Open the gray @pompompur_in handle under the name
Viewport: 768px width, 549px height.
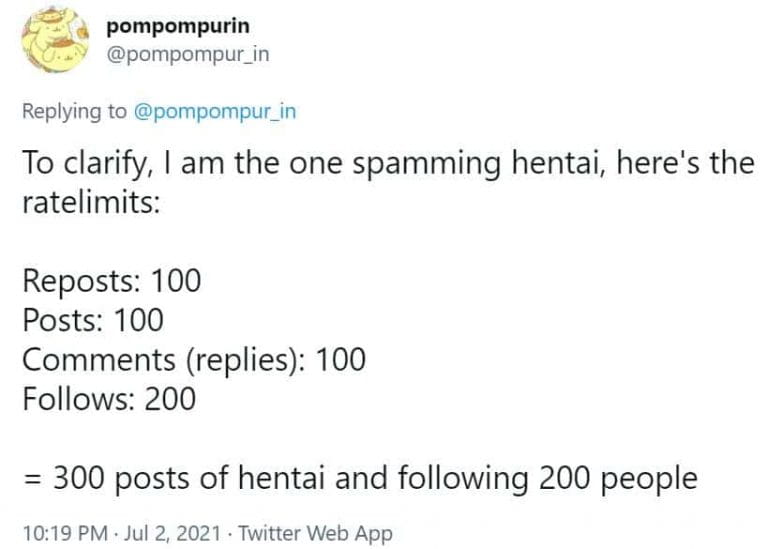[188, 54]
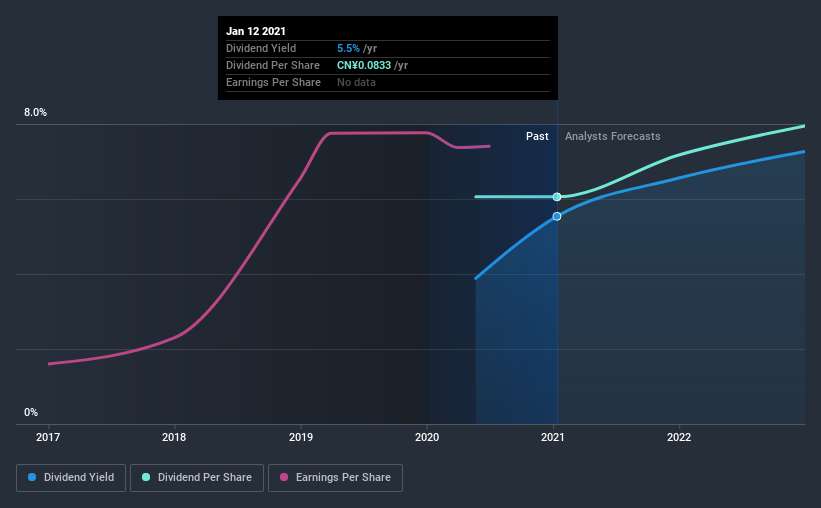This screenshot has height=508, width=821.
Task: Select the teal Dividend Per Share data point
Action: click(x=557, y=197)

## What the task requires
The data must come back word for word, with every picture removed.

## Answer to this task
Open the gray @pompompur_in handle under the name
Viewport: 768px width, 549px height.
[188, 54]
This screenshot has height=508, width=821.
Task: Select the teal Dividend Per Share data point
Action: click(x=557, y=197)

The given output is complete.